In relationships, the most profound and lasting expressions of love are not found in occasional big things (like fancy dinners, adventures, diamonds or vacations) but rather in the small, consistent acts of kindness — the little sacrifices, the little ways we put our beloved’s needs, preferences and interests before our own.

The same is true in our relationship with Jesus. The real test of our enduring love for the Lord is not found in big moments, like how we felt close to him on a certain retreat or sporadic acts of generosity and service. Rather, the real test of a disciple is found in the many little acts of love and sacrifice we can offer our Lord each day.

“Self-denial … may be considered the test whether we are Christ’s disciples.”

St. John Henry Newman

Consider how St. John Henry Newman encourages us to find little opportunities each day to deny ourselves and express our love for Jesus:

“Rise up early then in the morning with the purpose that (please God) the day shalt not pass without its self-denial … Let your very rising out of your bed be a self-denial; let your meals be self-denials. Determine to yield to others in things indifferent, to go out of your way in small matters, to inconvenience yourself … A man says to himself, “How am I to know I am in earnest?” I would suggest to him, Make some sacrifice, do some distasteful thing, which you are not actually obliged to do … to bring home to your mind that in fact you do love your Saviour, that you do hate sin, that you do hate your sinful nature, that you have put aside the present world. Thus you will have an evidence (to a certain point) that you are not using mere words.” (3)

Someone who grows to the next level of love, to the next level of discipleship, goes out of their way to express love for Jesus each day in small matters. We can, for example, express our love in little acts of self-denial by fulfilling our duties in life: choosing to work on a paper even though we’d rather socialize some more; completing a difficult task in the office even though we’d rather do the easier projects first; stopping what we’re doing at home to change a diaper or serve our spouse; being faithful to daily prayer even when we’re stressed and busy.
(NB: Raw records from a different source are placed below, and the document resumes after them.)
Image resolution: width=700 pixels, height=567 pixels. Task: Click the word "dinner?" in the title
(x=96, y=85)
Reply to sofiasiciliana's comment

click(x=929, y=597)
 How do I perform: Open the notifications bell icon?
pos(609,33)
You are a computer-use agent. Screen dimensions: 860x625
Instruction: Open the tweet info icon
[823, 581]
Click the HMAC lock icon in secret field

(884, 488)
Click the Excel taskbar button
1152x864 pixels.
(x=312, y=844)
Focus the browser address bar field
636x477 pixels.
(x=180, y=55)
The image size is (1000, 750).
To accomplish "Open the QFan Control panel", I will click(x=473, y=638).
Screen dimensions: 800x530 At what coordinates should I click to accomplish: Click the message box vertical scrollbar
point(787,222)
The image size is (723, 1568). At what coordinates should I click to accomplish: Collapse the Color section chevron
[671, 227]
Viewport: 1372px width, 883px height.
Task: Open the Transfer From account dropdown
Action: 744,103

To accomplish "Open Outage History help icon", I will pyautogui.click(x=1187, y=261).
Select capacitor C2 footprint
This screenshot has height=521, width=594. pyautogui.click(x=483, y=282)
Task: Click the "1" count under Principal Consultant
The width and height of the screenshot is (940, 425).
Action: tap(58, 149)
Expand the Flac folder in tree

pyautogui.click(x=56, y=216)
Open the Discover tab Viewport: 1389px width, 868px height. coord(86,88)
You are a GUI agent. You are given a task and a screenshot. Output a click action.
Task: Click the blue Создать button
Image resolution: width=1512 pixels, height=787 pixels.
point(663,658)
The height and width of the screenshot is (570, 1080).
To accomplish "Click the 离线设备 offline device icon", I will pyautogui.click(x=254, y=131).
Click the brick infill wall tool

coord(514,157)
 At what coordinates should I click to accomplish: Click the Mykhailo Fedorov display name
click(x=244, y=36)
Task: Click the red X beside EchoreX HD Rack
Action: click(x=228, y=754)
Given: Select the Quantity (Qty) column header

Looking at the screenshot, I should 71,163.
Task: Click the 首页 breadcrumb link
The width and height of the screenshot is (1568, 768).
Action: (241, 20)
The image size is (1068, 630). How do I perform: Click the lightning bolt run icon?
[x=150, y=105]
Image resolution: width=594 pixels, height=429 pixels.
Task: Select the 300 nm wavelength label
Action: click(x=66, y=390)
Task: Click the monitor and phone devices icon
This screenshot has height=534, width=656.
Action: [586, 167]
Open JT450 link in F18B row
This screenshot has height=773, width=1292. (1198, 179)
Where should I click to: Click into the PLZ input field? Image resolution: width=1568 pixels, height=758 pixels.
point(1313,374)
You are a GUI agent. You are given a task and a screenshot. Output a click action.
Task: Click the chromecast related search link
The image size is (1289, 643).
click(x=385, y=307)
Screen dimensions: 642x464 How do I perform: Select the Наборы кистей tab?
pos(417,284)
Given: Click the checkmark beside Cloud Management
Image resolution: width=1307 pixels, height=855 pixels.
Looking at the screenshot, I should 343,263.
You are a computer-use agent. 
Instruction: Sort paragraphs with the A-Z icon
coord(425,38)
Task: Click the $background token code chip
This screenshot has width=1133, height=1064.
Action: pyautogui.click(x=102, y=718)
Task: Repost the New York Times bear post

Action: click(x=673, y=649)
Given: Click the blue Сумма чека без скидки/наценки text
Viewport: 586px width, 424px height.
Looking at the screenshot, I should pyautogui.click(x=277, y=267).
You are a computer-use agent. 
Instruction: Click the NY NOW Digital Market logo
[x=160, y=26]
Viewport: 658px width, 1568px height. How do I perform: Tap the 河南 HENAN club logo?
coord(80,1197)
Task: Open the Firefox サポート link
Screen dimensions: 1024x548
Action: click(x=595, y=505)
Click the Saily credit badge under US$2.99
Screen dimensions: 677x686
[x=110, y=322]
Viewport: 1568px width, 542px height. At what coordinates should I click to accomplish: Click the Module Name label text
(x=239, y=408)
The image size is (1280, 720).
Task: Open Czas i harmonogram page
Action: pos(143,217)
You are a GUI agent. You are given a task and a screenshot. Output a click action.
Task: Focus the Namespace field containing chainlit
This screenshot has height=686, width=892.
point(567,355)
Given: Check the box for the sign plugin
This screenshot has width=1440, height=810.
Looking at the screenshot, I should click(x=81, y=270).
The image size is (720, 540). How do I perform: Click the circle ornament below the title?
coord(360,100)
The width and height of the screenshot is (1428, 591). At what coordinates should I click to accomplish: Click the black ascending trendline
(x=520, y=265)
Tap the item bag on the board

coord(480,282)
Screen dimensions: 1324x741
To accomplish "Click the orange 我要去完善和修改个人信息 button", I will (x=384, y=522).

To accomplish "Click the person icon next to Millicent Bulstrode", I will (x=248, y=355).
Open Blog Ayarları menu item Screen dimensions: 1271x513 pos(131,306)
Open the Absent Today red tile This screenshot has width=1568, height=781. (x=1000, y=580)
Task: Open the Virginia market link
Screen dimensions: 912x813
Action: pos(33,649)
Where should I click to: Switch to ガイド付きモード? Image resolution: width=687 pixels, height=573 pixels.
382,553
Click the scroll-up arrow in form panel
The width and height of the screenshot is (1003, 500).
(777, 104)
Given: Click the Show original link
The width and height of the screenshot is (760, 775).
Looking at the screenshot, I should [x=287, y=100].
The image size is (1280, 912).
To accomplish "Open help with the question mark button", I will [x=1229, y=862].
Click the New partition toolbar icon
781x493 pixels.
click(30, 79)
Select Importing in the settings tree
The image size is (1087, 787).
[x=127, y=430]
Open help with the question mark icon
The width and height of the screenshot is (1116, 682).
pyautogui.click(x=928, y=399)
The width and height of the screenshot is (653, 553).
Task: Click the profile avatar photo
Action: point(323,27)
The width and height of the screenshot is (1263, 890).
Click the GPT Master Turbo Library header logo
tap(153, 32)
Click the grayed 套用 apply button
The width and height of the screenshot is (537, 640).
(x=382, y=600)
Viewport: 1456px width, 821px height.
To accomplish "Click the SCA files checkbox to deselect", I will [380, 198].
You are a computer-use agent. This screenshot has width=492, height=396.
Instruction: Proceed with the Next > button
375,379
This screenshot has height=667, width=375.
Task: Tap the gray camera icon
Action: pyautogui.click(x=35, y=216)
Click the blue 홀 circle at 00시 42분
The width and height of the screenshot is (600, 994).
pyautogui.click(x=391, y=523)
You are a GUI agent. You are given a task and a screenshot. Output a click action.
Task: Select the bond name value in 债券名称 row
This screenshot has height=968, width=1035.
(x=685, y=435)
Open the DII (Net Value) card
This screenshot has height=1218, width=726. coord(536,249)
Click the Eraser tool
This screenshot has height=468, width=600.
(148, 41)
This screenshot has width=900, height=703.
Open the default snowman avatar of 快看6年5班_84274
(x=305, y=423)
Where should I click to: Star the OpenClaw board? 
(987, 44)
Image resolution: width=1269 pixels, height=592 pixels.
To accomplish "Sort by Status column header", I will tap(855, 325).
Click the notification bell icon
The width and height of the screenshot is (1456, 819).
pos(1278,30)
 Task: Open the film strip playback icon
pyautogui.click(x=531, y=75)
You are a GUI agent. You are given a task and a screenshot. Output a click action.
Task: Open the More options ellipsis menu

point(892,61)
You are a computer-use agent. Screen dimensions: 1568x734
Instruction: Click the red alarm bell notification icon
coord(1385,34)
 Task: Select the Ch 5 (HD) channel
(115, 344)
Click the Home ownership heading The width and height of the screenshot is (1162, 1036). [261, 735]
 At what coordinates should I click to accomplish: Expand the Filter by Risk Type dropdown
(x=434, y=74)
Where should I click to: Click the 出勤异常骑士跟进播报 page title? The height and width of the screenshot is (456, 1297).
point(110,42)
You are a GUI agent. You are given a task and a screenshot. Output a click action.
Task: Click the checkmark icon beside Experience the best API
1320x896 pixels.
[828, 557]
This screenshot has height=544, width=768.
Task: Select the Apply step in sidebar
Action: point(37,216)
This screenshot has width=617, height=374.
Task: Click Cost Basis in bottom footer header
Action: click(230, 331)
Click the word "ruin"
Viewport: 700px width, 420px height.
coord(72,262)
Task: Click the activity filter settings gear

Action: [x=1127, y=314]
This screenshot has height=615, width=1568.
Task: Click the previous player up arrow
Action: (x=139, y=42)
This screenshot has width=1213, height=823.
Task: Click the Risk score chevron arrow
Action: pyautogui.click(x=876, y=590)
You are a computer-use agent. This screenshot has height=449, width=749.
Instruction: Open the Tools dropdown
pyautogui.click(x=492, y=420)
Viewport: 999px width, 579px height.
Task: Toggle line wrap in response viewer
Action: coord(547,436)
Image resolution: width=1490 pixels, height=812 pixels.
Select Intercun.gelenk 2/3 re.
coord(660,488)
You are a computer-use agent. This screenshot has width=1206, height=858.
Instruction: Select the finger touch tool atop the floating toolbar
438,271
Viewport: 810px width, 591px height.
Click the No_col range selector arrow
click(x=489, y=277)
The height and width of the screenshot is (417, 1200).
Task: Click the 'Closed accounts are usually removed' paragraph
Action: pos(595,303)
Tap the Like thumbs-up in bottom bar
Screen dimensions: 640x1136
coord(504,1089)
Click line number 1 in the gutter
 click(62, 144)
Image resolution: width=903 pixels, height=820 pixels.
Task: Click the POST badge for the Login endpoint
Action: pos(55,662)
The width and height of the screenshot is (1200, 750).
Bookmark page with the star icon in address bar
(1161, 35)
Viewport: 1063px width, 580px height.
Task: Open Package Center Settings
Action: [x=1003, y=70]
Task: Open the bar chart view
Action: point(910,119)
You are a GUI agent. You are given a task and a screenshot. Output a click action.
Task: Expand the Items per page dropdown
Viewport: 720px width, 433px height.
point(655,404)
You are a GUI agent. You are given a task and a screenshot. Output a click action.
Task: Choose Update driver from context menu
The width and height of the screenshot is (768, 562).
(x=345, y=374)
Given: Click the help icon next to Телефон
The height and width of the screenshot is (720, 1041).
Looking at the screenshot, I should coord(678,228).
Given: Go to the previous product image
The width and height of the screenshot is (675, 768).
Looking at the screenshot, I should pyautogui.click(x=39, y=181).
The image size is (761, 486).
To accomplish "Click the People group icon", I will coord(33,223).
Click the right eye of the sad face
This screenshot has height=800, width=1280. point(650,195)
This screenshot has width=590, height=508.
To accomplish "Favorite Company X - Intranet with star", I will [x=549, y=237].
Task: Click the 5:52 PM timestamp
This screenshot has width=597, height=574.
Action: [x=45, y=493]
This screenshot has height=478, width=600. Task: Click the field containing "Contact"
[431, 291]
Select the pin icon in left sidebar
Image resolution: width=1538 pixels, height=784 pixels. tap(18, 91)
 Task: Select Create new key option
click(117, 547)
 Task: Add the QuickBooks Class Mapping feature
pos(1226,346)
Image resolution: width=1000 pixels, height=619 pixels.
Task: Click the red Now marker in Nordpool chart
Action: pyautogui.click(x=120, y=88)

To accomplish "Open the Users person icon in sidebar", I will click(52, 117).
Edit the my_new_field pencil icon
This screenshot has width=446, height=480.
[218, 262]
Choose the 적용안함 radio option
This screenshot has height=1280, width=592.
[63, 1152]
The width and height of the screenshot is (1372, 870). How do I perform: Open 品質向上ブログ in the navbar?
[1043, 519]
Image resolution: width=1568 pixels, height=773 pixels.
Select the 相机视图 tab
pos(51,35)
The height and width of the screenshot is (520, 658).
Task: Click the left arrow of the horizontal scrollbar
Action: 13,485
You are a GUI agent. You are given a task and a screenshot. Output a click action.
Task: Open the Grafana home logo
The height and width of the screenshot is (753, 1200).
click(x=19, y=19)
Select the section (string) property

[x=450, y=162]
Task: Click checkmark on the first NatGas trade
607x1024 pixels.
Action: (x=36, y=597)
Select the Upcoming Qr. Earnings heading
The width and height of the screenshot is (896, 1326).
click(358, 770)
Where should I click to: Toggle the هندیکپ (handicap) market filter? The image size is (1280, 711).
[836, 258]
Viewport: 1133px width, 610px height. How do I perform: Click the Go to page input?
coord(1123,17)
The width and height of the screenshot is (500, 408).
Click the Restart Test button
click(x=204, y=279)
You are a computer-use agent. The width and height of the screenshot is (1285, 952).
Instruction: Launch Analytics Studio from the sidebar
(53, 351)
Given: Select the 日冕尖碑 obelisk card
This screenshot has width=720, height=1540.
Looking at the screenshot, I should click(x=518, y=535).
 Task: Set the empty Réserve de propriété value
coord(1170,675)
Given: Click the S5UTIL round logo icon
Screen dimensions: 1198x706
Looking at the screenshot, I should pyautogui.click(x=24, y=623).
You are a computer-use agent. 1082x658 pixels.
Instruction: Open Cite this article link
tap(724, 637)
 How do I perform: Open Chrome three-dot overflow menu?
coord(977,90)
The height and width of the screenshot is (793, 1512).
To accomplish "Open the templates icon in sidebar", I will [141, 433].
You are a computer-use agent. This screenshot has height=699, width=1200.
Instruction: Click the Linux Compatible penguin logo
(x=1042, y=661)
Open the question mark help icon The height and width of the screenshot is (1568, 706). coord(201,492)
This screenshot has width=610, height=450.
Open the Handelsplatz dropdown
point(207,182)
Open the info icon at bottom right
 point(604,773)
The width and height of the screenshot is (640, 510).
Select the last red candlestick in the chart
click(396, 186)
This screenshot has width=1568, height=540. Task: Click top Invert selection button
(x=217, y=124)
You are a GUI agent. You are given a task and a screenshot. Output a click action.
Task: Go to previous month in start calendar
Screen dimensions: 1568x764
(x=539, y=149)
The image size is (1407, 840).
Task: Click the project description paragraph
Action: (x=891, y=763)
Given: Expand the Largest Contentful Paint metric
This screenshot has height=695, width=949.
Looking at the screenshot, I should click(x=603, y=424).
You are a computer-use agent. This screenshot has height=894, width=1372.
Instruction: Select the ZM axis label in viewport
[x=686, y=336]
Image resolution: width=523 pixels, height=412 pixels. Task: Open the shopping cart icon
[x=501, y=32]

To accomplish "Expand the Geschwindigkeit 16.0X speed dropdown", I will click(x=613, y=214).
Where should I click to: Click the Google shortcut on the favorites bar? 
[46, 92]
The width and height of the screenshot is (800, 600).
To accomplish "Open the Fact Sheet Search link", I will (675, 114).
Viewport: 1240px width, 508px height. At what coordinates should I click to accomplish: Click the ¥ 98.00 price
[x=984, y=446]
Fulfilling our basic commitments, even when inconvenient or uninteresting, is one crucial way of showing our love for God and neighbor.

We can also practice self-denial in our words: not dominating conversation, not talking about ourselves all the time, not gossiping or criticizing other people, not whining and complaining when things are hard (“I’m so tired”; “I’m hungry”; “I have so much to do!”; “This project is so difficult!”). These are small acts of love for Jesus and others that help strengthen community with others.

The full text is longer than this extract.